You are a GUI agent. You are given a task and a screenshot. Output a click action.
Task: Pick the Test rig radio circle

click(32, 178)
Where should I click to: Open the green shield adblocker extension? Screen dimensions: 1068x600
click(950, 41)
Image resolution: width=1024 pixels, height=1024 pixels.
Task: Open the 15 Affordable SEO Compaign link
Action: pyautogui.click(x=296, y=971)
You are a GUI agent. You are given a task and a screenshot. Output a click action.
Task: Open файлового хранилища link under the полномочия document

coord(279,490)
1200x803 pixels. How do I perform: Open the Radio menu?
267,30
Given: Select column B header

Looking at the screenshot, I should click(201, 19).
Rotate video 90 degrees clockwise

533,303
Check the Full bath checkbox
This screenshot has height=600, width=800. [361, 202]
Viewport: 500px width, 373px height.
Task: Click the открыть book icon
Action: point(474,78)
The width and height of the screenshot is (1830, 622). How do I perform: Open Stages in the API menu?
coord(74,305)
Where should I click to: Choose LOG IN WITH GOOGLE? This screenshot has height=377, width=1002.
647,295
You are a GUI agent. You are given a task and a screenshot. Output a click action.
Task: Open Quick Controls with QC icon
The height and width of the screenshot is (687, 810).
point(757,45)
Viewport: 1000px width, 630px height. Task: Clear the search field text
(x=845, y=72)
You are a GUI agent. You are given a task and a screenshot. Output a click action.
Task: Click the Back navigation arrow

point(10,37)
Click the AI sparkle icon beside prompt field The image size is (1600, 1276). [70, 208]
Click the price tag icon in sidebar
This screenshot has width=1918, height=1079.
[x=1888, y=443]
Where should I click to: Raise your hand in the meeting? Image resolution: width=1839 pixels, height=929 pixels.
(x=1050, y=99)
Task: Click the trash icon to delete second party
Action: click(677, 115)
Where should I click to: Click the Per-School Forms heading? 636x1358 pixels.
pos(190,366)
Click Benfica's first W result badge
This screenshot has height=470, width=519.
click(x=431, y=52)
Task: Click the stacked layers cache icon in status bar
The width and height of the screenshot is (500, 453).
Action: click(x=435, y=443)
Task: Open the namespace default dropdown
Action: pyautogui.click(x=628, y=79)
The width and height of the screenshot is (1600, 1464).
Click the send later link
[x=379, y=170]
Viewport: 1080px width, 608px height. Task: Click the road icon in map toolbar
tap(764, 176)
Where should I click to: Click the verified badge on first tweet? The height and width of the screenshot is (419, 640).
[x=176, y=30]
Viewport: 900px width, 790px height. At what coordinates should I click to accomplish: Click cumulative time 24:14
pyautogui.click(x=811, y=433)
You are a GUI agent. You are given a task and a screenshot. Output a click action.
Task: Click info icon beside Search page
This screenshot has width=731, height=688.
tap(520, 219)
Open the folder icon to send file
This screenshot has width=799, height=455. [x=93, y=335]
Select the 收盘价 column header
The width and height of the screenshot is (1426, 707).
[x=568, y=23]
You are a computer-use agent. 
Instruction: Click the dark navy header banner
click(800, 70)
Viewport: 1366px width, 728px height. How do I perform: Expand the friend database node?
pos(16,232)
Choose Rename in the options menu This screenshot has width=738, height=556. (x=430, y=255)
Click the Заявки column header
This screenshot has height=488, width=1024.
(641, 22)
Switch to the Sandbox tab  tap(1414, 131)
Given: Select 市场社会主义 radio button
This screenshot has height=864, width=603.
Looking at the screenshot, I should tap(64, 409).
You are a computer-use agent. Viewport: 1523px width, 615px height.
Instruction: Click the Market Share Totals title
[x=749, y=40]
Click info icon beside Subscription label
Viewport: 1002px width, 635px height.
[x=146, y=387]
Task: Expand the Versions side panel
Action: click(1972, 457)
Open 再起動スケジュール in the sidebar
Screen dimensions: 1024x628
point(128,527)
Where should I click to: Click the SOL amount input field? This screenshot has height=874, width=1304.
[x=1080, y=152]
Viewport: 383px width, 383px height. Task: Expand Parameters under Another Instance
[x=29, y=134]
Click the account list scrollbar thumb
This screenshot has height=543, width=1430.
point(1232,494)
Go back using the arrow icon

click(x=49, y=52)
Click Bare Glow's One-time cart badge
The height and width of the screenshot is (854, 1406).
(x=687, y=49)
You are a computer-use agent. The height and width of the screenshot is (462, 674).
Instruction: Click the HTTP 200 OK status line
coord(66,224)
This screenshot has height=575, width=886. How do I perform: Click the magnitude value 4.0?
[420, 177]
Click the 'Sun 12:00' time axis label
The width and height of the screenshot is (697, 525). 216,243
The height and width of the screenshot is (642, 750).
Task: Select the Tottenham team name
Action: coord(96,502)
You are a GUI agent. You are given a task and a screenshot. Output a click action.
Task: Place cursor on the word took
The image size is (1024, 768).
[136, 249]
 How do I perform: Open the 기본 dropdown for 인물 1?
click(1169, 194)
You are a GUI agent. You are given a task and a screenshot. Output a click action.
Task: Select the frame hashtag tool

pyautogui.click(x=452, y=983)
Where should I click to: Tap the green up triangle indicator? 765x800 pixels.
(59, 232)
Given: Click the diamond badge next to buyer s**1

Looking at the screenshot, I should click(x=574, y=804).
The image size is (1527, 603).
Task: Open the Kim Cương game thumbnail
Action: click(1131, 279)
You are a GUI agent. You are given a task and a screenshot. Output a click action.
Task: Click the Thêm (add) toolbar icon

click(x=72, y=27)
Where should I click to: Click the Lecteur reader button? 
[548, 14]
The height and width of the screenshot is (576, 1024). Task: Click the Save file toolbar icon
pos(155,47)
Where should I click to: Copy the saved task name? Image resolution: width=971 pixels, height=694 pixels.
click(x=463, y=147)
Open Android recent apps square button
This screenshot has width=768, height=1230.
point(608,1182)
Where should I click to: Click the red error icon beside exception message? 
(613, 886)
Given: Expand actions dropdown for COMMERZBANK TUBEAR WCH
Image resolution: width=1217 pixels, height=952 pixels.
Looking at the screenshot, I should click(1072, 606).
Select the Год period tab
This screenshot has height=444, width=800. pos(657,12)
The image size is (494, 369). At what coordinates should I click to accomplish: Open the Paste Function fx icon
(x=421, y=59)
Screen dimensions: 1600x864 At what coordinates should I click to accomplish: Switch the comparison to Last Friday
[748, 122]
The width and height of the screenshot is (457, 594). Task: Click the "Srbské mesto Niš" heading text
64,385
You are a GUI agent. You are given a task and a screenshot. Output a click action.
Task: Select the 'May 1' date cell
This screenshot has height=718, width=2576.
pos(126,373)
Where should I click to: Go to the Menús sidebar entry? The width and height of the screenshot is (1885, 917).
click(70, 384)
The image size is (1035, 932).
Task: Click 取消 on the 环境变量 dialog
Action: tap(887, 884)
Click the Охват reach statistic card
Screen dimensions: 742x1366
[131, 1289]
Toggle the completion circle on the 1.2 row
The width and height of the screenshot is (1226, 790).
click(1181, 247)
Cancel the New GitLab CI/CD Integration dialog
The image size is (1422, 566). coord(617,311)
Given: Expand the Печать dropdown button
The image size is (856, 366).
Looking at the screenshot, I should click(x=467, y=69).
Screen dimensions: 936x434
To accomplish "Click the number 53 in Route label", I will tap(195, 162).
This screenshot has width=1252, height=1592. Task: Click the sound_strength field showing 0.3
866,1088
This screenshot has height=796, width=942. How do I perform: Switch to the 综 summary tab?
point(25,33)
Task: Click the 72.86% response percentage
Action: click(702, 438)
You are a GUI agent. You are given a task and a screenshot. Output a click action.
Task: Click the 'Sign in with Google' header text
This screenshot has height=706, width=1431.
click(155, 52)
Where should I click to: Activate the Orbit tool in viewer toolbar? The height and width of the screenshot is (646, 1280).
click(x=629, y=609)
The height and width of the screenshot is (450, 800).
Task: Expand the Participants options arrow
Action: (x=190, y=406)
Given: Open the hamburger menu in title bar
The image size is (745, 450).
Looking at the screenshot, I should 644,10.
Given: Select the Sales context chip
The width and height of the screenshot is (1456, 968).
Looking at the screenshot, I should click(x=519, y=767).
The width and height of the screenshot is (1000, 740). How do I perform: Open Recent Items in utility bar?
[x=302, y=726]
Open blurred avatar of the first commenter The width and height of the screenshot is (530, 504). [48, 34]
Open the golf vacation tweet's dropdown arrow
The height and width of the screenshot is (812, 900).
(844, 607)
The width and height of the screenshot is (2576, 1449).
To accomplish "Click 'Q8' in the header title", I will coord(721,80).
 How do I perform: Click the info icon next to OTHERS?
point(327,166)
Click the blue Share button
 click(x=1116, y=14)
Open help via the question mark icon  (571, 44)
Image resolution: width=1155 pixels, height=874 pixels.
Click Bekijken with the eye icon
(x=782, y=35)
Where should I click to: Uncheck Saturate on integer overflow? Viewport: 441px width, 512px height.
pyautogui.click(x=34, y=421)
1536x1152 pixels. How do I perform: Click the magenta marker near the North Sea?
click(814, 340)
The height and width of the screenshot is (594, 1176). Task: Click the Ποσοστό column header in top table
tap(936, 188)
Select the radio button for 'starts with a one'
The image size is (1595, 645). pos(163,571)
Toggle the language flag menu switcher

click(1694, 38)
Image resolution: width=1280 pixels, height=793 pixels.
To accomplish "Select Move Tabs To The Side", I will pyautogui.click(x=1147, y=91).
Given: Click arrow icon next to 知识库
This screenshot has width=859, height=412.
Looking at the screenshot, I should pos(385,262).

============

:: Work request ::
There is a run of lines above from the one with "Where should I click to: Uncheck" to the one with "Given: Click arrow icon next to 知识库"; print exactly that run, both ends included, and nothing else.

:: Exercise solution ::
Where should I click to: Uncheck Saturate on integer overflow? Viewport: 441px width, 512px height.
pyautogui.click(x=34, y=421)
1536x1152 pixels. How do I perform: Click the magenta marker near the North Sea?
click(814, 340)
The height and width of the screenshot is (594, 1176). Task: Click the Ποσοστό column header in top table
tap(936, 188)
Select the radio button for 'starts with a one'
The image size is (1595, 645). pos(163,571)
Toggle the language flag menu switcher

click(1694, 38)
Image resolution: width=1280 pixels, height=793 pixels.
To accomplish "Select Move Tabs To The Side", I will pyautogui.click(x=1147, y=91).
Given: Click arrow icon next to 知识库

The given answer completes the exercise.